◆ Quoted passage ◆

Running a small online shop looks simple on the surface. Real control arrives when you set clear rules for spending, approvals, and reports. An expense policy turns everyday costs into a predictable process that your team can follow without fuss. It simplifies day-to-day work, cuts waste, and keeps the company tidy for tax and accounting purposes.
Summary
- A written expense policy protects your money, sets expectations for employees, and speeds up reimbursement.
- Keep the document short, practical, and easy to find. Tie it to real categories your shop actually uses.
- Standardise approvals, receipts, and submission timelines to reduce back-and-forth and late reports.
- Use simple software for tracking, card controls, and reporting. Automation trims admin time and errors.
- Start broad, then add detail where spending is high or risky. Review the policy every quarter.
What is an expense policy?
An expense policy is a set of rules that explains which expenses are allowed, who approves them, how to pay, and how to claim money back. For a small business, it keeps spending predictable and fair. It shows employees what is reimbursable and what is not. It also gives finance a single point of truth when they review reports, close the month, and prepare for HMRC.

◆ Exercise requirements ◆
1. According to the expense policy text, how often should the policy be reviewed?
2. Revise the part of the expense policy text that begins with the words "- Keep the document" and ends with "and late reports.", replacing "receipts" with "invoices".

◆ Supplied material ◆

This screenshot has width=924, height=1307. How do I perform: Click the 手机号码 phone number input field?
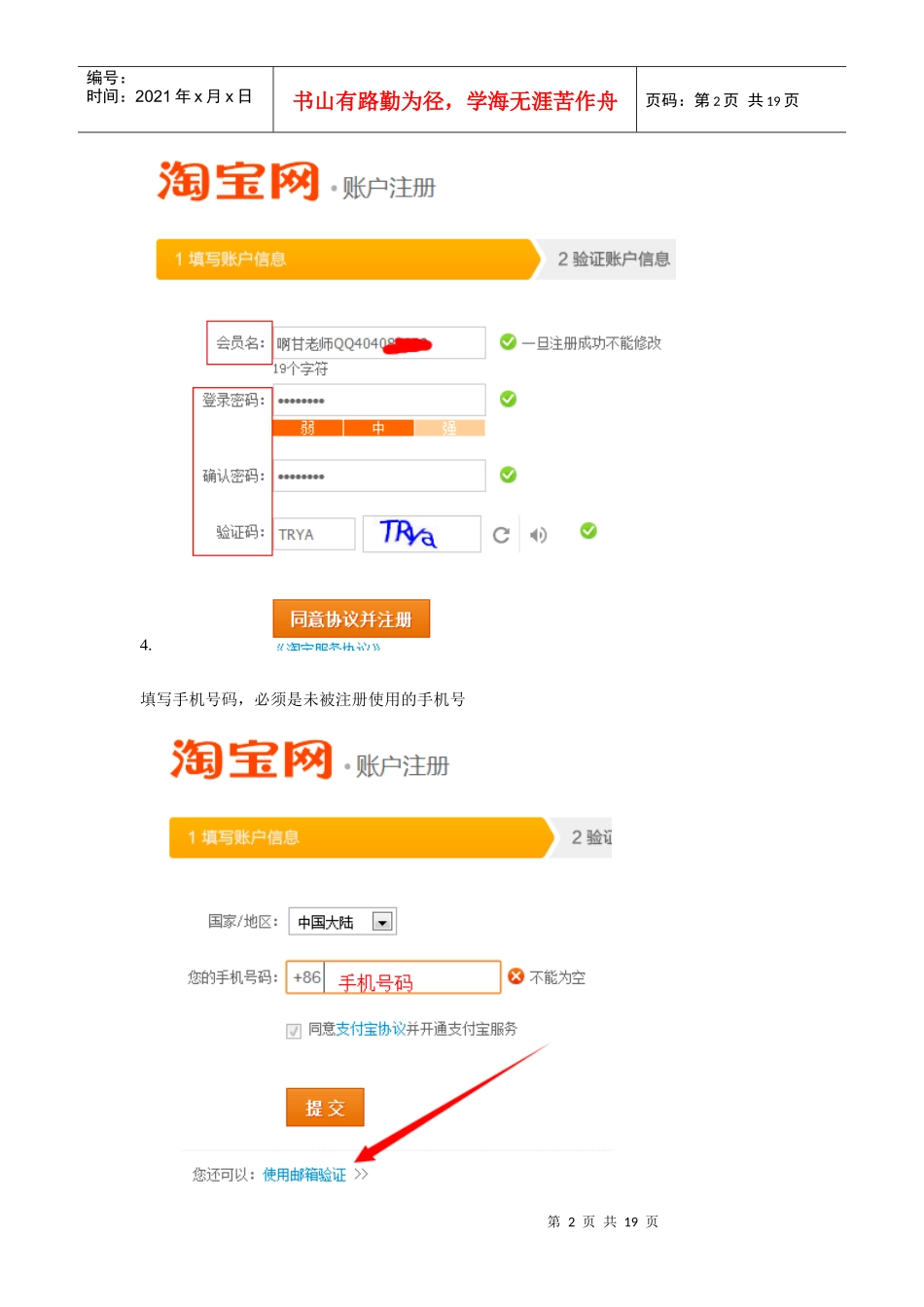pos(410,978)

◆ Expected outputs ◆
1. Every quarter.

2.
- Keep the document short, practical, and easy to find. Tie it to real categories your shop actually uses.
- Standardise approvals, invoices, and submission timelines to reduce back-and-forth and late reports.